Task prompt:
Print the lines from the one containing "Click the Germania, cap. 40 citation" through the one containing "I will coord(590,356).", both included, copying them without any change.

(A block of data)
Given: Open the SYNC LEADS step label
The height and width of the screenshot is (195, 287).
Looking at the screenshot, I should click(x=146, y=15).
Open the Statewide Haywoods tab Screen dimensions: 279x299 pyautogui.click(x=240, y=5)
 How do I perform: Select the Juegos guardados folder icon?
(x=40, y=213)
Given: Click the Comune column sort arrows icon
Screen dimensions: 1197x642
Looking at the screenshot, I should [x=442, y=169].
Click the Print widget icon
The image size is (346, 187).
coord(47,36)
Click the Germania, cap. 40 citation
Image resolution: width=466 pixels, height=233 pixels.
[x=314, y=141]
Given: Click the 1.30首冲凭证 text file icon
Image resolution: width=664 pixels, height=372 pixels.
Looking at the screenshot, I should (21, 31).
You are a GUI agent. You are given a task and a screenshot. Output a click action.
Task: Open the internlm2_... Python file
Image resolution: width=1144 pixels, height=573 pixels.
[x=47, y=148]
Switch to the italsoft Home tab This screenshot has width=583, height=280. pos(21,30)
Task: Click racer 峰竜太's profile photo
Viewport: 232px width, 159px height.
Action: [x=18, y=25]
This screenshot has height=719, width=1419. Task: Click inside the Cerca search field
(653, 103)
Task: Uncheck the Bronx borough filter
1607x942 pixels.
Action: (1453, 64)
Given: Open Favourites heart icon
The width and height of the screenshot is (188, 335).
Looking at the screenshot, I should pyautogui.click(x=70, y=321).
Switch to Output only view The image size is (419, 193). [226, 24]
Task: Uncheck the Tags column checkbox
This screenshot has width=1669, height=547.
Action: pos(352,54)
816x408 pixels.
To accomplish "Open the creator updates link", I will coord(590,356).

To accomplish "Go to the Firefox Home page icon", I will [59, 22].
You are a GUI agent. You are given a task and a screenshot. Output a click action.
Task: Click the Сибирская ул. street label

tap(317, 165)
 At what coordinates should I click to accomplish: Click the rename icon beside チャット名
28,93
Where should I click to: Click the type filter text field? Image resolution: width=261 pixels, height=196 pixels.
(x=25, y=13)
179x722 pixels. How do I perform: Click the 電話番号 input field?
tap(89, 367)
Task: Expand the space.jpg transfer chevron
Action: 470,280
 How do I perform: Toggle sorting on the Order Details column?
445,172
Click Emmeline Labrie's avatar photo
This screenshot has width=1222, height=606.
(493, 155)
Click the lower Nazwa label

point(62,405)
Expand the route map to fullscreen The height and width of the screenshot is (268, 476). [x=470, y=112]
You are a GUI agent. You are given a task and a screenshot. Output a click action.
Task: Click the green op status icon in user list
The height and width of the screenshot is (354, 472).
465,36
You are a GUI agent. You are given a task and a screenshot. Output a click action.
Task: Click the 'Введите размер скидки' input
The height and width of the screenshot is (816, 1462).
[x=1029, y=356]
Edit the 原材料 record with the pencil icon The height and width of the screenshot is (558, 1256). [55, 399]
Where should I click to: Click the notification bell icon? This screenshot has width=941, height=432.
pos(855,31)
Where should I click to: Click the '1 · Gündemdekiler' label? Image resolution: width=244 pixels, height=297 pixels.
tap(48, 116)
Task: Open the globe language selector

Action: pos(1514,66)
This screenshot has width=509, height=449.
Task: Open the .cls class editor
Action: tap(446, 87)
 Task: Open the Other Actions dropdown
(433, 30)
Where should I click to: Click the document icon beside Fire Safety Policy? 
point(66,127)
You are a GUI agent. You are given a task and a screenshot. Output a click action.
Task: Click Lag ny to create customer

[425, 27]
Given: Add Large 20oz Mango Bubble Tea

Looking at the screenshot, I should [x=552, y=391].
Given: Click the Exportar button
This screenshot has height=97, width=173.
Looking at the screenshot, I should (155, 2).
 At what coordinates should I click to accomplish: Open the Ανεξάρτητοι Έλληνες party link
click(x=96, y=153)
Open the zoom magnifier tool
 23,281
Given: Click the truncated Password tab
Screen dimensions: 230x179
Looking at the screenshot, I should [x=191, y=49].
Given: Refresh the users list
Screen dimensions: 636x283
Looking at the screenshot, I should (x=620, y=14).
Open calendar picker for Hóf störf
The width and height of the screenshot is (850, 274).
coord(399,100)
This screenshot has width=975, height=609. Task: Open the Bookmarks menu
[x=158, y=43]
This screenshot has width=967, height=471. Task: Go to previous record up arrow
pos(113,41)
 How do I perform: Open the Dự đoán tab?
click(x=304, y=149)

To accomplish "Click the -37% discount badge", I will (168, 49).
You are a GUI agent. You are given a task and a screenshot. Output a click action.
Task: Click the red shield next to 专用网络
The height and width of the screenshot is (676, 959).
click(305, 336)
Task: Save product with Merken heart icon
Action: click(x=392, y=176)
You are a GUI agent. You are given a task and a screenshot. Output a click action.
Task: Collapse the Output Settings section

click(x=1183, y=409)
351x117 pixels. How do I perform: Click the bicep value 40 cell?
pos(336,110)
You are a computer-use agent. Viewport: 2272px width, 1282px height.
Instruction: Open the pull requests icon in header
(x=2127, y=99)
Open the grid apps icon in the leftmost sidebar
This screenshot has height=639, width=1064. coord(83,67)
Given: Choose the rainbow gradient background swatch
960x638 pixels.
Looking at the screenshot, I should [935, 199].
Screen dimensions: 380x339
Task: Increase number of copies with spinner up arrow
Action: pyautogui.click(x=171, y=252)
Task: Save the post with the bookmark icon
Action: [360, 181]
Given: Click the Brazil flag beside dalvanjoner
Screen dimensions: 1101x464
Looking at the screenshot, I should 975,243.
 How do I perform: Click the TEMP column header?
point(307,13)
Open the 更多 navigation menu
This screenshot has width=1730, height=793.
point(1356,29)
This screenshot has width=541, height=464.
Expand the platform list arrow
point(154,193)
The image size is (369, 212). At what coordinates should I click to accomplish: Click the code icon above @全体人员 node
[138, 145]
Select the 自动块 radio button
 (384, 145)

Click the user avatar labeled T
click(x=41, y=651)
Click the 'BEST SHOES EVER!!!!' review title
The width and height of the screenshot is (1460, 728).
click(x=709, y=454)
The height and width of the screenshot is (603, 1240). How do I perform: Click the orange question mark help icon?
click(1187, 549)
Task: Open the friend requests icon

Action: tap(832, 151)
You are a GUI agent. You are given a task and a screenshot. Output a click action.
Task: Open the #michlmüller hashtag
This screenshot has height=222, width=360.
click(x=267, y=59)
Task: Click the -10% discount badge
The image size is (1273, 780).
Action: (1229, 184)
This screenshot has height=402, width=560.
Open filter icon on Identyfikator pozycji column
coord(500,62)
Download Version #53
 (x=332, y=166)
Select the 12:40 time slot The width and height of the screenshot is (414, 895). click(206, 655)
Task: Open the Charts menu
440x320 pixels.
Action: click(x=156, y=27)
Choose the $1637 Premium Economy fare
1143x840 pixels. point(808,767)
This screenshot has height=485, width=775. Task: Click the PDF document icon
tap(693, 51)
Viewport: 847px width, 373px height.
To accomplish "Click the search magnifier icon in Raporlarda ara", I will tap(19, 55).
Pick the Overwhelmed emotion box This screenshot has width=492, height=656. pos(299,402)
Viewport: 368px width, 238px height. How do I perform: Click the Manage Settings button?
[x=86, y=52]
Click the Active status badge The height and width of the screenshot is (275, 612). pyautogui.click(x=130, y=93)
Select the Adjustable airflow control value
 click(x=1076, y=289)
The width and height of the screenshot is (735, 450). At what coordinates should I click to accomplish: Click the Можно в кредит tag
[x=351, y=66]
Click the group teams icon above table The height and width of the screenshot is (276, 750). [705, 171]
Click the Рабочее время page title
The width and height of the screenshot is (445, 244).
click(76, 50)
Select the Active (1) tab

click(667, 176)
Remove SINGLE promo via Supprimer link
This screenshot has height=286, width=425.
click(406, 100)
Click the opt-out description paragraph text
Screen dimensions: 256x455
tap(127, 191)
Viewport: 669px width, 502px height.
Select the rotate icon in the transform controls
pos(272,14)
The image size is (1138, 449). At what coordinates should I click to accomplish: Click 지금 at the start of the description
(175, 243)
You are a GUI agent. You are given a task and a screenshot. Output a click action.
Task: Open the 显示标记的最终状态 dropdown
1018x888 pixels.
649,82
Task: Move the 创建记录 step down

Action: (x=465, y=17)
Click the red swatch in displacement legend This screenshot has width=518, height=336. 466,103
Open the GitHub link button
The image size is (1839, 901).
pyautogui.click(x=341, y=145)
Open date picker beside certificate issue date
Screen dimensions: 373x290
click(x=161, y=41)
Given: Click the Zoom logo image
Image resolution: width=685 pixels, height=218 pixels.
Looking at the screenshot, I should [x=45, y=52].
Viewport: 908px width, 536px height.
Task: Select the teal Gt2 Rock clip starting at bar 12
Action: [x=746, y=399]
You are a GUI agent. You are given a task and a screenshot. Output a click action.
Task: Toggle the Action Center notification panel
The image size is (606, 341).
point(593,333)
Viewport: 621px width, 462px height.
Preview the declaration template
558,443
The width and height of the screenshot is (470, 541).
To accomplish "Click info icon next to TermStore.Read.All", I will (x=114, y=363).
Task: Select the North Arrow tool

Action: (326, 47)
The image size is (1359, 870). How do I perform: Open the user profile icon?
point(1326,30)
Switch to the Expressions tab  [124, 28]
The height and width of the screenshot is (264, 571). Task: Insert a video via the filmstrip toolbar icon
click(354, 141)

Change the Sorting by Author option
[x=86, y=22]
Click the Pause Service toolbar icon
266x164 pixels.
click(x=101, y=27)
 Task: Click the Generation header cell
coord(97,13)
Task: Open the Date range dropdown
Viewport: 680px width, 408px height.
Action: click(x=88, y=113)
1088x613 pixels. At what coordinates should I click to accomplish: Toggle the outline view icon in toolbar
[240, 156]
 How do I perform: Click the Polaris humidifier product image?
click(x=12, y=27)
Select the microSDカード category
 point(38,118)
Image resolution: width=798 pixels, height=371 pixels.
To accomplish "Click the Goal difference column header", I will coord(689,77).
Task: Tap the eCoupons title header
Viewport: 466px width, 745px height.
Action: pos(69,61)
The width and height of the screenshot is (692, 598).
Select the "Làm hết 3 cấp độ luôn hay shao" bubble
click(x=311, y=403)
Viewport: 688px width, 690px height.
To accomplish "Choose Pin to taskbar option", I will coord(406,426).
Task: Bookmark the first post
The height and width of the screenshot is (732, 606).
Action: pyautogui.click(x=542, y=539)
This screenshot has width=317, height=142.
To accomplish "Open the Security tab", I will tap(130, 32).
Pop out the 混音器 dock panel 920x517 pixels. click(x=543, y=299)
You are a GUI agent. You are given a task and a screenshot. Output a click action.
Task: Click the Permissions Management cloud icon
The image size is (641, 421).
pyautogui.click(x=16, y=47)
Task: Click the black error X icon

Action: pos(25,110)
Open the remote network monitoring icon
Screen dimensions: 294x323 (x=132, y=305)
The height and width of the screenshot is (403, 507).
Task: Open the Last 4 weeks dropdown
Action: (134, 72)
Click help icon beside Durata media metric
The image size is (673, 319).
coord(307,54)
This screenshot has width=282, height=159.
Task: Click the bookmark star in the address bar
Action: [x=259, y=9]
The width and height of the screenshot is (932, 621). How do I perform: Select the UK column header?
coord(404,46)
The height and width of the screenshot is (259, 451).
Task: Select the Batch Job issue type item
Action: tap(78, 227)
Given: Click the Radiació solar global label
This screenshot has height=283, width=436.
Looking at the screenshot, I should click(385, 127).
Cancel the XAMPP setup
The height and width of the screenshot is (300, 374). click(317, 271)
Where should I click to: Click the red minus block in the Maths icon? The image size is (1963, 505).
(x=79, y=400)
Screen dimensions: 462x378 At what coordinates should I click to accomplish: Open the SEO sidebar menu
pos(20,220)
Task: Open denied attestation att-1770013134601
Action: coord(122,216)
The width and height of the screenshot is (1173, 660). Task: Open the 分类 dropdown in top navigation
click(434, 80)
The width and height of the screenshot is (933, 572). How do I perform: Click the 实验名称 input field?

Result of this task:
Click the Germania, cap. 40 citation
Image resolution: width=466 pixels, height=233 pixels.
[x=314, y=141]
Given: Click the 1.30首冲凭证 text file icon
Image resolution: width=664 pixels, height=372 pixels.
Looking at the screenshot, I should (21, 31).
You are a GUI agent. You are given a task and a screenshot. Output a click action.
Task: Open the internlm2_... Python file
Image resolution: width=1144 pixels, height=573 pixels.
[x=47, y=148]
Switch to the italsoft Home tab This screenshot has width=583, height=280. pos(21,30)
Task: Click racer 峰竜太's profile photo
Viewport: 232px width, 159px height.
Action: [x=18, y=25]
This screenshot has height=719, width=1419. Task: Click inside the Cerca search field
(653, 103)
Task: Uncheck the Bronx borough filter
1607x942 pixels.
Action: (1453, 64)
Given: Open Favourites heart icon
The width and height of the screenshot is (188, 335).
Looking at the screenshot, I should pyautogui.click(x=70, y=321).
Switch to Output only view The image size is (419, 193). [226, 24]
Task: Uncheck the Tags column checkbox
This screenshot has width=1669, height=547.
Action: pos(352,54)
816x408 pixels.
To accomplish "Open the creator updates link", I will coord(590,356).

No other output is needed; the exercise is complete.